If you’re going this route, make sure you have enough in your cash account to act as a buffer for the amount of time it takes to get your money out of the investment account.
A note about credit…
I have an accountant friend who is my go-to when I want to chat finance. He thinks emergency funds are dumb because, as he says, that’s what lines of credit are for. He’s not alone in this thinking, but I can’t help but disagree – to a point.
I have a line of credit and I like the peace of mind I get knowing it’s there. But if I’m in a financial emergency, I don’t want the added stress of going into debt (even with low interest) in order to pay for it. My emergency fund means I don’t have to “owe” anything to anyone but myself if an emergency happens. So while I agree that lines of credit or credit cards are useful in a pinch, I’m a believer that these should not be your only sources of funds in the event of an unexpected cost.
If a big student loan or other debt load is keeping you from building up an emergency fund, having a line of credit is not a bad idea in principle so that your cash goes toward your debt, so long as you are disciplined about what your definition of “emergency” truly is and you start building up a cash fund once your debt is paid off.
How much to save in an emergency fund and how to start?
This is where things get really divided amongst personal finance sources. While some recommend three to six months of income, I tend to go with the three to six months of expenses benchmark.
Saving a few months of income if you have the means, is an awesome idea. If you’re just starting out though, it can be intimidating when you consider that the average household after-tax income for Canadians is $76,000, so your 3-to-6 month income fund is anywhere from $19,000 to $38,000. That’s big, so to get started, break it out into smaller goals.
First, track your monthly expenses. Figure out what your annual fixed and variable expenses add up to, and divide that number by 12 to get your monthly expense total.
Initially, these expenses can be just a skeleton crew.
If you lose your job and need to rely on emergency funds, you’re likely cutting out any unnecessary spending, so things like going out for dinner, the fancy internet package, and even savings for “wants” like new cars or vacations don’t need to be included in your emergency fund calculations up front.
Once you’ve met that bare bones expense threshold, you can then build the fund up further to include those other things that are not obligations but things you don’t want to do without in a time of need.
Another alternative is to figure out your circumstance-specific expenses.

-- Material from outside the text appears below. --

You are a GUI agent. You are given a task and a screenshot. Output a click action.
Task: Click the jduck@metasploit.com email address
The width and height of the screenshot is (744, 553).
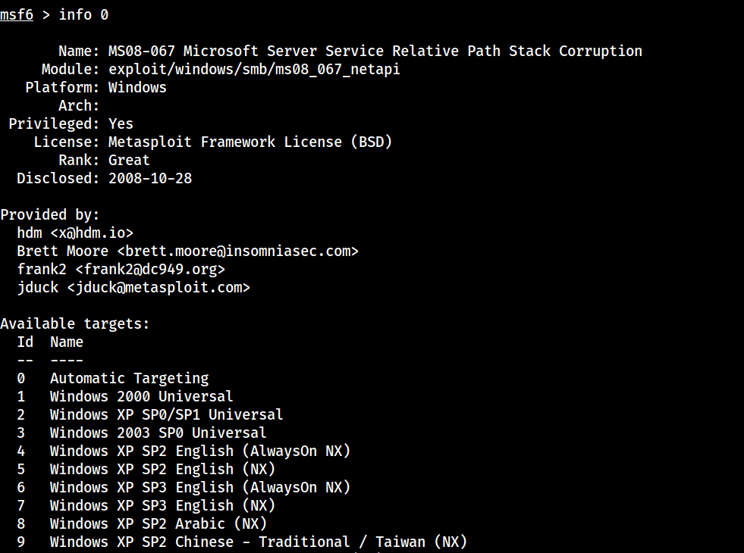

Consider the age of your vehicle and how likely repairs will be in the foreseeable future; do some research and make an educated estimate (and round up) as to how much you may need for unexpected repairs.
Then consider your insurance deductible, and throw that in too. Do the same for your home and any possible unexpected situations you might foresee. The total can be your initial emergency fund goal amount.
(And don’t be a smart ass and say you can’t predict the future. I know. But you do know that your 10 year old car is going to need new brakes at some point, and you also know that sometimes the economy goes crazy and layoffs happen, so it’s better to be cautious now when you can afford to be.)
Start small, and start today. Set up an automatic transfer into your savings account and watch it grow.
Personal finance is just that – it’s personal. Maybe emergency funds work for you, maybe they don’t, and maybe you have a different system entirely. The important thing though is that you have some form of contingency planning in case of an emergency.
When you do, the next time the universe throws a flat tire, a roof leak, or a layoff your way, you can impress everyone with how chill you are with your “don’t sweat it” attitude, ‘cause you got cash for that.
Do you have an emergency fund? Where do you keep it?